To find the angle θ, we need to break down the given information into its components and use trigonometry to solve for the angle.

First, let's find the horizontal and vertical components of the airplane's velocity. We can use the given velocity (248 m/s) and the angle (30.0°) to find these components.

The horizontal component (Vx) can be calculated using the formula:
Vx = V * cos(θ)
where V is the velocity and θ is the angle.
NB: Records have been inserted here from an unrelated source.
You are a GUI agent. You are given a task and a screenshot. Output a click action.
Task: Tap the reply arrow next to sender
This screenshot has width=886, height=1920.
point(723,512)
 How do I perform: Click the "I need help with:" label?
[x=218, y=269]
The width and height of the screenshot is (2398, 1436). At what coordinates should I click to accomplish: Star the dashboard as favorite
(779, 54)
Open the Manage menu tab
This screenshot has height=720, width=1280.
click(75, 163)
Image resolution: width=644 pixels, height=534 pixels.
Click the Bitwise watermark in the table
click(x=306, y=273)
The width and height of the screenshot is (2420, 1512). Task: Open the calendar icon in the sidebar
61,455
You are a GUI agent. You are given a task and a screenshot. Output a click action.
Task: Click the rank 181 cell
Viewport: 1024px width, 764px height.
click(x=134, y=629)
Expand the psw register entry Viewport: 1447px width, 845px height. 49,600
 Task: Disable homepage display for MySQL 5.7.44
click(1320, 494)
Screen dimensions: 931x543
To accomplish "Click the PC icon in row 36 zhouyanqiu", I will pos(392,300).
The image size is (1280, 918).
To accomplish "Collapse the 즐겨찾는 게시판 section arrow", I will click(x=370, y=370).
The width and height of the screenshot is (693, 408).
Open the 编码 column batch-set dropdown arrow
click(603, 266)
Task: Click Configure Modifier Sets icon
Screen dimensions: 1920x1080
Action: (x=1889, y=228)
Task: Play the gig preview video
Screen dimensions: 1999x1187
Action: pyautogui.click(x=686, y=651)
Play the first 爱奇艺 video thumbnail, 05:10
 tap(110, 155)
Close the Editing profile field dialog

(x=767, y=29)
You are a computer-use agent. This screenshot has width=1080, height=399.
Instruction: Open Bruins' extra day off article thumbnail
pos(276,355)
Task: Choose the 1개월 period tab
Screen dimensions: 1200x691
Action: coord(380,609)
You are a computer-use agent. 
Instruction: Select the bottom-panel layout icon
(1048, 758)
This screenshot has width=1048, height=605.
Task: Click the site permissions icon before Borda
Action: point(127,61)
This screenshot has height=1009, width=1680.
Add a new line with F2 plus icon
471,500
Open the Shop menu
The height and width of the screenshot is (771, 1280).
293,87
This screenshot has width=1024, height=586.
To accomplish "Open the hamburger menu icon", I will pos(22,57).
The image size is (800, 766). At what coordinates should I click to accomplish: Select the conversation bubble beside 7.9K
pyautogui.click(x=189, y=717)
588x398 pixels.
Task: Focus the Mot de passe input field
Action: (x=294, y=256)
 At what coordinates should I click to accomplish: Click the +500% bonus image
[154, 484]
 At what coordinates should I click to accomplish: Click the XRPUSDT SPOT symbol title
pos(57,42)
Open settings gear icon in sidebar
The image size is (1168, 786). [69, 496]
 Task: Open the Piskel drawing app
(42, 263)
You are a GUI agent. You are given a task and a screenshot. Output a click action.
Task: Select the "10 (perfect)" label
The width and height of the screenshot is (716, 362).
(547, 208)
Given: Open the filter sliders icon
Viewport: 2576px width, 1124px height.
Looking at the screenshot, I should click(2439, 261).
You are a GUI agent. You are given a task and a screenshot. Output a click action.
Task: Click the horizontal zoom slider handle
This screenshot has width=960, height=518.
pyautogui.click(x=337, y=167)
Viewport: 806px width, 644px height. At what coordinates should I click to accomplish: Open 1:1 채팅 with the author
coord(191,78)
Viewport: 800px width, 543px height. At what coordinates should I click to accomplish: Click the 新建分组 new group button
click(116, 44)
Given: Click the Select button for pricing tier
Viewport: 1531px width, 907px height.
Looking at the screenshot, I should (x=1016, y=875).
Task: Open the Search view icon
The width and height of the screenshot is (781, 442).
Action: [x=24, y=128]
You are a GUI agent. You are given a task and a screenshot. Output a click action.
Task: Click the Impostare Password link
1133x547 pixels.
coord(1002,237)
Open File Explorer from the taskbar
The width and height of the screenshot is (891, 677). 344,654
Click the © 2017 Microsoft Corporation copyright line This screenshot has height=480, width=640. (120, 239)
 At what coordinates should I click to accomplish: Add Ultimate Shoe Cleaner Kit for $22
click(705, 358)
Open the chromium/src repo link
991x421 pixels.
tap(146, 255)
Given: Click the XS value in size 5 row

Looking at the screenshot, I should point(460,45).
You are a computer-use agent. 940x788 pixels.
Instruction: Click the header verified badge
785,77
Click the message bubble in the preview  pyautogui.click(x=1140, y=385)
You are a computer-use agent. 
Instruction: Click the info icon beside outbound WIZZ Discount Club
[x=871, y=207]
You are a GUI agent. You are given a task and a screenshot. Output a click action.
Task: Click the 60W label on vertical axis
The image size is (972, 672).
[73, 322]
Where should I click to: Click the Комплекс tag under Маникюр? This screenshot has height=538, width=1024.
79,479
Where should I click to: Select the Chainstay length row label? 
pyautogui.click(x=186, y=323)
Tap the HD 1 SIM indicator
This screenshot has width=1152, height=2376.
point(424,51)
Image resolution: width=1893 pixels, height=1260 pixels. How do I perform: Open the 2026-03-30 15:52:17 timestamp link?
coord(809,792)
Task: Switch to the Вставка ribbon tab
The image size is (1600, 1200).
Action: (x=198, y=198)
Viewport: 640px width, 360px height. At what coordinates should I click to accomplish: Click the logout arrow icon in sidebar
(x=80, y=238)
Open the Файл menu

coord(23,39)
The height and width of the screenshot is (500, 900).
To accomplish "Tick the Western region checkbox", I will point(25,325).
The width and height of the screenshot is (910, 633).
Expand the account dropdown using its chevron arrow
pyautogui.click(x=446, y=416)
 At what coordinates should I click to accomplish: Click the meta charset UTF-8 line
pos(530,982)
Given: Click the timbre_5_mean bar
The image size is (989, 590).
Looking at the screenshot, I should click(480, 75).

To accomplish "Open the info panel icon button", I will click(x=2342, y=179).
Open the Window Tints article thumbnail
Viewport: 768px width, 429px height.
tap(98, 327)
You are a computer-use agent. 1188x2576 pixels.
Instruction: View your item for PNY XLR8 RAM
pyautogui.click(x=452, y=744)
Substituting the given values:
Vx = 248 m/s * cos(30.0°)
Vx = 248 m/s * 0.866
Vx ≈ 214.9 m/s

The vertical component (Vy) can be calculated using the formula:
Vy = V * sin(θ)
where V is the velocity and θ is the angle.

Substituting the given values:
Vy = 248 m/s * sin(30.0°)
Vy = 248 m/s * 0.5
Vy = 124 m/s

Now, let's consider the motion of the flare after it is released from the airplane. We know that the flare's vertical velocity is the same as the airplane's (Vy = 124 m/s). The horizontal velocity of the flare is 0 because there is no force acting on it horizontally once it is released.

To find the angle θ, we can use the tangent function:

tan(θ) = Vy / Vx

Substituting the values we found:
tan(θ) = 124 m/s / 214.9 m/s

Now, let's solve for θ:

θ = tan^-1(124 m/s / 214.9 m/s)

Using a calculator, we find that θ is approximately 30.2°.

Therefore, the angle θ is approximately 30.2°.